Die tödlichen Gefahren des Freitauchens sind von Beginn dieser Doku an Thema. Was reizt die Freitaucher? Der Rausch der Tiefe, das mühelose Hinabgleiten in den Abgrund ab einer Tiefe von 30 Metern, das Alessia mit dem Fliegen vergleicht? Die Euphorie des Aufstiegs? Dem Körper Unglaubliches abzuverlangen? Die Doku bleibt in vielem oberflächlich. Auch über die dramatisierende Erzählweise lässt sich streiten. Doch eine Antwort auf die Frage nach dem Warum geben die fantastischen Unterwasseraufnahmen. Diese blaue Stille ist unwiderstehlich – und furchterregend zugleich.

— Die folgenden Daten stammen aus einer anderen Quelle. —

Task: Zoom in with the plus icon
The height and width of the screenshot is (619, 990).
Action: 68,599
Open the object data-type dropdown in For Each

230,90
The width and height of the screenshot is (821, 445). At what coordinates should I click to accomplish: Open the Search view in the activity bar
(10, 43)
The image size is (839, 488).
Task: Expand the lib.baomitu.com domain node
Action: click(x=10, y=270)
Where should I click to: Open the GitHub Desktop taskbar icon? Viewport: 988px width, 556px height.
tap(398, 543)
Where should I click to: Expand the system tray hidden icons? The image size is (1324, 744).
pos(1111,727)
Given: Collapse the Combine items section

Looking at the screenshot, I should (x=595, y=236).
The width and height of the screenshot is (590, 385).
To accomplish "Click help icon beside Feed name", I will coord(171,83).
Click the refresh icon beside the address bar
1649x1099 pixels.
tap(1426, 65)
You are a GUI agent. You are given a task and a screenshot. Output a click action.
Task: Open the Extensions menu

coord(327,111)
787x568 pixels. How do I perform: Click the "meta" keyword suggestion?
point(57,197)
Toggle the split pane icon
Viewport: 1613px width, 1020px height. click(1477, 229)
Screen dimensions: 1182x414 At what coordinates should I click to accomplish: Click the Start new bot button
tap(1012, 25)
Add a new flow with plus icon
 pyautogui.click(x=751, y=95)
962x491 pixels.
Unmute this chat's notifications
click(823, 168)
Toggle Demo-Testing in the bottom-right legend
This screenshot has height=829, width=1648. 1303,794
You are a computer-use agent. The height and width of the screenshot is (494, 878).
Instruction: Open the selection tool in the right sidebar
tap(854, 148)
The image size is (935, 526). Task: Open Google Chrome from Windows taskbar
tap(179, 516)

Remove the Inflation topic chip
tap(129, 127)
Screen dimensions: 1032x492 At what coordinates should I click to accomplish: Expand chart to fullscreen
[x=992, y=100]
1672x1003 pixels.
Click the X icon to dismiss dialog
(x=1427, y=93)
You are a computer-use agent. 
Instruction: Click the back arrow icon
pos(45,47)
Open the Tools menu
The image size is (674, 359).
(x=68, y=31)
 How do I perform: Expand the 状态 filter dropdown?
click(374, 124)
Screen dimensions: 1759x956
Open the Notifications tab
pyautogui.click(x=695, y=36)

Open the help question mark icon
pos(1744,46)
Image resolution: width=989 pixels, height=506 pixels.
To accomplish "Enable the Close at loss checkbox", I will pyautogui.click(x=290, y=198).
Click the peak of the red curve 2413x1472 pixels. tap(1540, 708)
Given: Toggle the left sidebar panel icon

Auf der Suche nach Magie in ihrem Leben tauchen auch die Protagonisten der vierteiligen Doku-Serie "MerPeople" (Netflix) ab. Die "Meermenschen" begeistern sich für das Mermaiding, also das Tauchen à la Meerjungfrau (oder Wassermann) in kreativen Outfits inklusive Schwanzflosse. Und wer das lächerlich findet, sollte diese Doku erst recht schauen. Denn es gibt charismatische Persönlichkeiten zu entdecken, die in dieser Gemeinschaft Halt, Zuspruch, Lebensfreude und ein kreatives Ventil finden. Besonders berührend sind die Seniorinnen, die als junge Frauen an einer Quelle in Florida als Meerjungfrauen aufgetreten sind. Die Posen unter Wasser beherrschen sie immer noch.

Der Vierteiler zeigt aber auch Schattenseiten, mit denen die Wasserwesen konfrontiert sind. Auftritte bei Kindergeburtstagen und Wettbewerben, in kalten Aquarien und gechlorten Pools haben Tücken.